Перепечатайте из фрагмента текста отрывок от «На следующий день» до «в цикле статей.» без единого изменения.

# ФРАГМЕНТ ТЕКСТА

================================

Княжна Изабелла, беседовавшая с дамами, остановила свои выразительные глаза на лице поэта. Теперь он узнал ту, давешнюю красавицу из портретной галереи. Этим мигом воспользовалась супруга князя Адама и пригласила всех отужинать тоном, исполненным неподдельной сердечности.

На следующий день Мицкевич возвратился к своей работе. Обманывался ли он еще, что возможно взаимопонимание с приверженцами старого порядка? Знал, что это невозможно. Трудился теперь на малом отрезке. Из всей огромности проблемы он выбирал лишь те ее частности, которые требовали наибольшего внимания, не терпели ни малейшего отлагательства. Делам актуальным, проблемам революционной тактики, он посвятил несколько статей в первой половине апреля 1849 года. О деле социализма писал в цикле статей.

«Социализм — слово совершенно новое. Кто создал это слово? Неизвестно. Самые грозные слова — это те, которых никто не создавал и которые все повторяют. Пятьдесят лет назад слова революция и революционер тоже казались неологизмами и варваризмами.

================================

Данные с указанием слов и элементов

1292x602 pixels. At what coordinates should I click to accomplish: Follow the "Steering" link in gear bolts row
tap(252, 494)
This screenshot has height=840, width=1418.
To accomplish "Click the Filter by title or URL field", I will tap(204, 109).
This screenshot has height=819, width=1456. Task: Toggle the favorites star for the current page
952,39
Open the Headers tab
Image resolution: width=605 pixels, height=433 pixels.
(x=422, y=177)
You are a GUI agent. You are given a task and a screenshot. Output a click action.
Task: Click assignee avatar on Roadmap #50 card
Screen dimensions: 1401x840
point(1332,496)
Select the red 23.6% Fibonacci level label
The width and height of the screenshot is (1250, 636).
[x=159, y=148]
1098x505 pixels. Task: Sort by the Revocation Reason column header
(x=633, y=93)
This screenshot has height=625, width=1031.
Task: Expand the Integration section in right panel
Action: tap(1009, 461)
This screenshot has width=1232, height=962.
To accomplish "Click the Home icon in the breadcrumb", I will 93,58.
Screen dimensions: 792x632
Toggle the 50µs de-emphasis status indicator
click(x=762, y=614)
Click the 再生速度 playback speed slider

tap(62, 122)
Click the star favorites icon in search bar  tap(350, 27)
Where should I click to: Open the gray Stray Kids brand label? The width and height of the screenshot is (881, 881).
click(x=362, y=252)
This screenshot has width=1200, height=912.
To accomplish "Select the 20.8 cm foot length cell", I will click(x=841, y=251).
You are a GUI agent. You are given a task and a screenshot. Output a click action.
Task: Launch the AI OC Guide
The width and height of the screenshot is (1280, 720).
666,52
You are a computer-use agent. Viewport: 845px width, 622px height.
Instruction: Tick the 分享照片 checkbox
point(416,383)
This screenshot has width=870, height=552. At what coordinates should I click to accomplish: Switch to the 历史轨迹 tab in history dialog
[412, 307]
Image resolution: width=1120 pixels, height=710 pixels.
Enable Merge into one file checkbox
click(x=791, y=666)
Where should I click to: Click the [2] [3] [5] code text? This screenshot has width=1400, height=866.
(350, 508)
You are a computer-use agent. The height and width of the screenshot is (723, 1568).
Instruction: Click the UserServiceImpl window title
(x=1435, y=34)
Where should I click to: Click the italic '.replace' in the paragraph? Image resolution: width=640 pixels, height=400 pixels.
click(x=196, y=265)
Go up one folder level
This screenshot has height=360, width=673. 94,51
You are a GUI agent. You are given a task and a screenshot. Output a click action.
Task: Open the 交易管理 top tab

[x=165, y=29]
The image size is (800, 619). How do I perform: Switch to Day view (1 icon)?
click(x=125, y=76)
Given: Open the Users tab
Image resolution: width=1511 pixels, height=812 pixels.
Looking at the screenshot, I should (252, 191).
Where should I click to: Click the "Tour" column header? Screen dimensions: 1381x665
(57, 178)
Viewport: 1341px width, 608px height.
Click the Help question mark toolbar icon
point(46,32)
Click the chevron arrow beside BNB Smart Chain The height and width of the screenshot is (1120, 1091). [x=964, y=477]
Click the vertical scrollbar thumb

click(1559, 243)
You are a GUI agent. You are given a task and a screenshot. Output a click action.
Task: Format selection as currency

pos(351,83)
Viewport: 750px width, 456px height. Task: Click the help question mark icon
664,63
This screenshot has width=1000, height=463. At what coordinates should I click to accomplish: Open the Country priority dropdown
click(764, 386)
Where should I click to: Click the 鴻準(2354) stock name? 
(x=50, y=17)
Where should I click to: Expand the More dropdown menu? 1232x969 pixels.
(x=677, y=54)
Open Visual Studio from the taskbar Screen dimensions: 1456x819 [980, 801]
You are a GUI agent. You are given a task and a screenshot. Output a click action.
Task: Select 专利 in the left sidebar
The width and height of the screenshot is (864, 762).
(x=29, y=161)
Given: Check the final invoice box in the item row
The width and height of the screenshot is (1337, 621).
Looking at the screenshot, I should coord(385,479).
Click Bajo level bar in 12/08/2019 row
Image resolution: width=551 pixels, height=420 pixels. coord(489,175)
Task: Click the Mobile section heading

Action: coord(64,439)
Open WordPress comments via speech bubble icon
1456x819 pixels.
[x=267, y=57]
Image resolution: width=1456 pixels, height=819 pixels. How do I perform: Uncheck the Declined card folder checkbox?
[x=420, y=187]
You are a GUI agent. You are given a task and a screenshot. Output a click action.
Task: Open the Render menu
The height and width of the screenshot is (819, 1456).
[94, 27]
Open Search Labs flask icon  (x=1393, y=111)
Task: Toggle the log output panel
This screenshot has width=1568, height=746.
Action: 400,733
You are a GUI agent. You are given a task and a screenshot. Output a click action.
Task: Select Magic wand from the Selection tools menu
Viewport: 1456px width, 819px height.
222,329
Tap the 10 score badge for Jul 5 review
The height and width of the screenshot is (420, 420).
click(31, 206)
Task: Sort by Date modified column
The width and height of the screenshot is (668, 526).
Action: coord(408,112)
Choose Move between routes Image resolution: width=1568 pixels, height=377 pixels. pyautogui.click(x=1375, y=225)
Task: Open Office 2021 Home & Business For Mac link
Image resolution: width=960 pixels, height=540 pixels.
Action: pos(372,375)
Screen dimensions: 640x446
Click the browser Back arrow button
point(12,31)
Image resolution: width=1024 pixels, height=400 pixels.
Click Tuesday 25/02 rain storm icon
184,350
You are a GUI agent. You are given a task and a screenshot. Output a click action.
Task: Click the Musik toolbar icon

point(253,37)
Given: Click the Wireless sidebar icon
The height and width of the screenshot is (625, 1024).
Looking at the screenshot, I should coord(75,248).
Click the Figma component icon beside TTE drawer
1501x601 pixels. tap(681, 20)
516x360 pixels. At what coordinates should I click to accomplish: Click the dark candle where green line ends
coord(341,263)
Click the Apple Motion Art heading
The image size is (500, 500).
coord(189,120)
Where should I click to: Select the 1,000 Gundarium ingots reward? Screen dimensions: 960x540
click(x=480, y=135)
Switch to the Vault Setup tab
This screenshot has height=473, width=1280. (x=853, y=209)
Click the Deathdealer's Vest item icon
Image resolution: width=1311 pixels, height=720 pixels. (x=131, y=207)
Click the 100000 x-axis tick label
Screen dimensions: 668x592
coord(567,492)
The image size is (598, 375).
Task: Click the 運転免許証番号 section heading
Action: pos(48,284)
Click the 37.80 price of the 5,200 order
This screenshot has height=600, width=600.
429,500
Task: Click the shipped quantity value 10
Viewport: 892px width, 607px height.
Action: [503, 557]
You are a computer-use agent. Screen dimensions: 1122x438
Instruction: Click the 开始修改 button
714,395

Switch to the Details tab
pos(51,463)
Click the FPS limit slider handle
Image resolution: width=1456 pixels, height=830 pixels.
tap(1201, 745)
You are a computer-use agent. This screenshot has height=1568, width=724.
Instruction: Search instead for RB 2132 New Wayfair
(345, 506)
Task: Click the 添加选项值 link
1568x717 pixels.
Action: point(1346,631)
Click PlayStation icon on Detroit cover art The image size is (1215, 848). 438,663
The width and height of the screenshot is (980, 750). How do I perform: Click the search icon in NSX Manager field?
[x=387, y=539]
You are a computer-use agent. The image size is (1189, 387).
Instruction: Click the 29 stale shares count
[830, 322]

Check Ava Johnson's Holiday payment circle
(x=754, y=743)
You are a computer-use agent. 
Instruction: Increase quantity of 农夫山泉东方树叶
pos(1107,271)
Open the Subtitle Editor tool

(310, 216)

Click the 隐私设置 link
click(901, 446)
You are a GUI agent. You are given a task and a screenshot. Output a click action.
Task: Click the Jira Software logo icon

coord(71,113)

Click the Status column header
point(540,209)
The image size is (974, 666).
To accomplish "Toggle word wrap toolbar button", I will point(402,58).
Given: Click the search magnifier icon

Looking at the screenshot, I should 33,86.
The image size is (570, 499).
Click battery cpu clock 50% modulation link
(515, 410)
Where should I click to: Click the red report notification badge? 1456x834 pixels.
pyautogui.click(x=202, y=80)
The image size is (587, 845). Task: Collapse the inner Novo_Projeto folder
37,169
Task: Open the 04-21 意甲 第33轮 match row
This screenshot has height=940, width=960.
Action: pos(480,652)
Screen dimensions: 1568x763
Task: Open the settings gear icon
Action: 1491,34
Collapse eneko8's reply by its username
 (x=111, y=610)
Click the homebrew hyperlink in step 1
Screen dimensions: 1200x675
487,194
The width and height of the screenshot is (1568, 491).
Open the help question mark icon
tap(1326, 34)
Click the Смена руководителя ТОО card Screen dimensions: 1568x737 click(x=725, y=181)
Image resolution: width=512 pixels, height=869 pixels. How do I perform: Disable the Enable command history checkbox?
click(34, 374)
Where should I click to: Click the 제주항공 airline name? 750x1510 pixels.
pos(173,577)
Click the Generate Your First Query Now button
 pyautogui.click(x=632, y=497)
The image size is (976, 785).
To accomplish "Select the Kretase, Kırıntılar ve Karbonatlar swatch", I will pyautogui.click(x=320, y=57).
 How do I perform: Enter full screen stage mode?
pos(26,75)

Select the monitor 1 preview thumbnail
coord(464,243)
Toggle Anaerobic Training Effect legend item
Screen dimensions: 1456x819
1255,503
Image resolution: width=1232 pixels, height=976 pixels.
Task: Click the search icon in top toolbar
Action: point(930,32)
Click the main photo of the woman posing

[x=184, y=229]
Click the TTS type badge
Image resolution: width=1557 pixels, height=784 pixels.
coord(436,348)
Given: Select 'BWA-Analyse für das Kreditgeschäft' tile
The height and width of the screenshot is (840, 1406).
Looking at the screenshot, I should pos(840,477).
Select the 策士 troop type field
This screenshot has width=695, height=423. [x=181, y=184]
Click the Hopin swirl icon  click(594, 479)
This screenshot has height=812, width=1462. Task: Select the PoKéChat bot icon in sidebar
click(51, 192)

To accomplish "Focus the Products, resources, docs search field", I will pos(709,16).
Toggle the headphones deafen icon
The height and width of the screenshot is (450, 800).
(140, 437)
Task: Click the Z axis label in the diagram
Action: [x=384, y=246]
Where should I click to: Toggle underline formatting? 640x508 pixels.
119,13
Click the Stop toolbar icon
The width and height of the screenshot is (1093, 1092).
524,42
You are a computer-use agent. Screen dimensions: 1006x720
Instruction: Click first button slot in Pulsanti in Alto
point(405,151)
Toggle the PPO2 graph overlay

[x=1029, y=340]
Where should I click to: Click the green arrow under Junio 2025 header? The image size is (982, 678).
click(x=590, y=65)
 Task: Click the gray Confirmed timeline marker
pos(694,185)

================================

# ГОТОВЫЙ ОТВЕТ
На следующий день Мицкевич возвратился к своей работе. Обманывался ли он еще, что возможно взаимопонимание с приверженцами старого порядка? Знал, что это невозможно. Трудился теперь на малом отрезке. Из всей огромности проблемы он выбирал лишь те ее частности, которые требовали наибольшего внимания, не терпели ни малейшего отлагательства. Делам актуальным, проблемам революционной тактики, он посвятил несколько статей в первой половине апреля 1849 года. О деле социализма писал в цикле статей.